The seasonally adjusted PMI fell to a six-month low of 46.5 in June, down from 47.1 in May and has now signalled contraction in each of the past 11 months.

All five of the subcomponent indices (output, new orders, stocks of purchases, employment and suppliers' delivery times) were at levels consistent with weaker operating conditions.

Output contracted for the fourth successive month in June, albeit at a slower pace. Downturns at investment and intermediate goods producers continued, in contrast to mild growth in consumer goods output.

There were reports linking lower production to reduced new order intakes and capacity being above current demand requirements. The outlook for output was also less positive at the end of quarter two.

Although 53% of manufacturers still forecast growth over the coming 12 months, the overall degree of optimism dipped to a six-month low. New product launches and planned spending on sales, marketing and capital investment were all expected to boost production over the coming year.

This was tempered by concerns about rising market uncertainty, the impact of the cost-of-living crisis on prospective demand and fears clients may switch to lower cost rivals\markets. June saw manufacturers face lacklustre demand in both domestic and overseas markets.

This led to a decrease in new order intakes for the third successive month, with the rate of contraction accelerating to its fastest since January.
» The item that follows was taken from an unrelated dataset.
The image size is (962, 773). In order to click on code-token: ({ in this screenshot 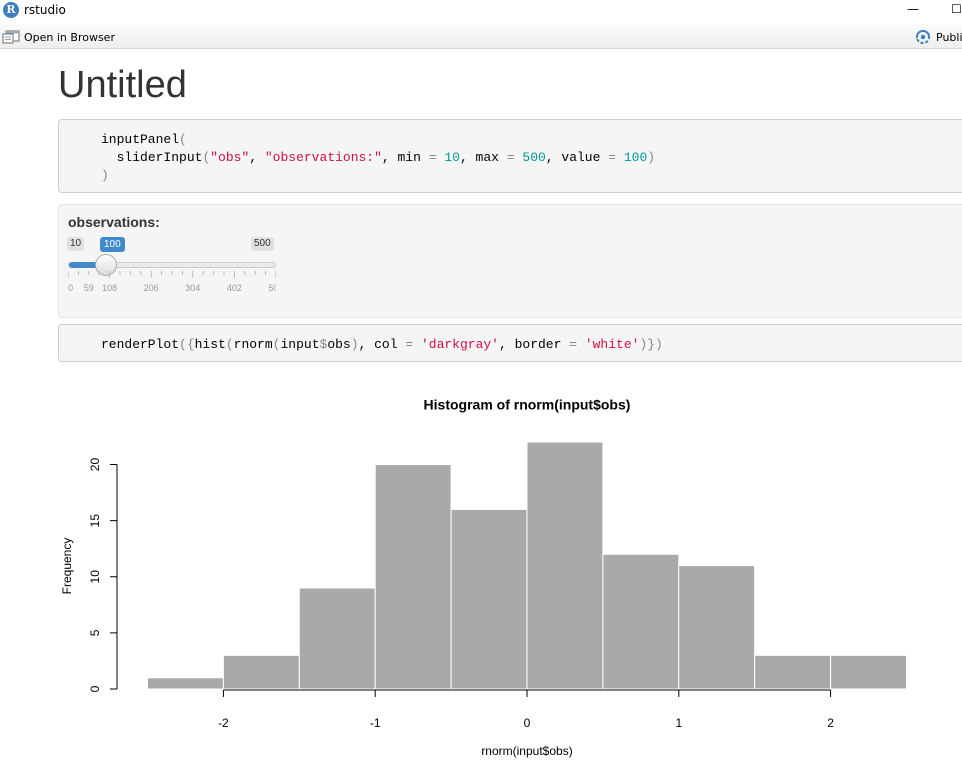, I will do `click(187, 344)`.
There were reports of a general reluctance among clients to commit to new contracts, especially as many remained over stocked.

Weaker demand from markets including the US, mainland China, Europe and Brazil led to a further decline in new export order intakes. Foreign demand deteriorated for the 17th consecutive month and at the quickest pace during the year so far. Subdued market confidence and rising competition were the main factors underlying the latest decline.
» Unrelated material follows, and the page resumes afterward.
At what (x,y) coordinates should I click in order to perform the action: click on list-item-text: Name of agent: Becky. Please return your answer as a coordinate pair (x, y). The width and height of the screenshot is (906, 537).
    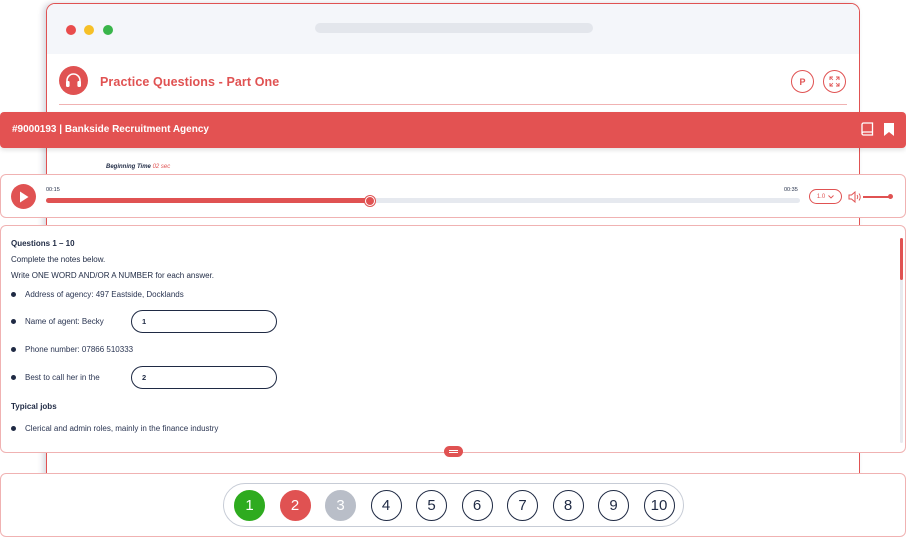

The downturns in output and new orders drove a further reassessment of staffing requirements at UK manufacturers. Employment fell for the ninth month in a row, with the rate of reduction the sharpest since March. Job losses also reflected weaker demand, redundancies and cost management initiatives.

Weak demand and improved material availability led to lower backlogs of work and a build-up of stocks of finished goods at warehouses. Inventories of purchases decreased, largely due to a marked reduction in purchasing activity. Lower demand for inputs was also a prime factor underlying a further improvement in vendor lead times.

Average input costs declined for the second month running and to the greatest extent since February 2016. There were reports of weaker demand for inputs, reduced fuel costs, commodity price decreases and improved supply chains all leading to lower costs.

That said, the recent easing in cost pressures follows a sustained inflationary period, meaning price levels for many inputs remain elevated overall. Average output prices meanwhile ticked lower for the first time since April 2016.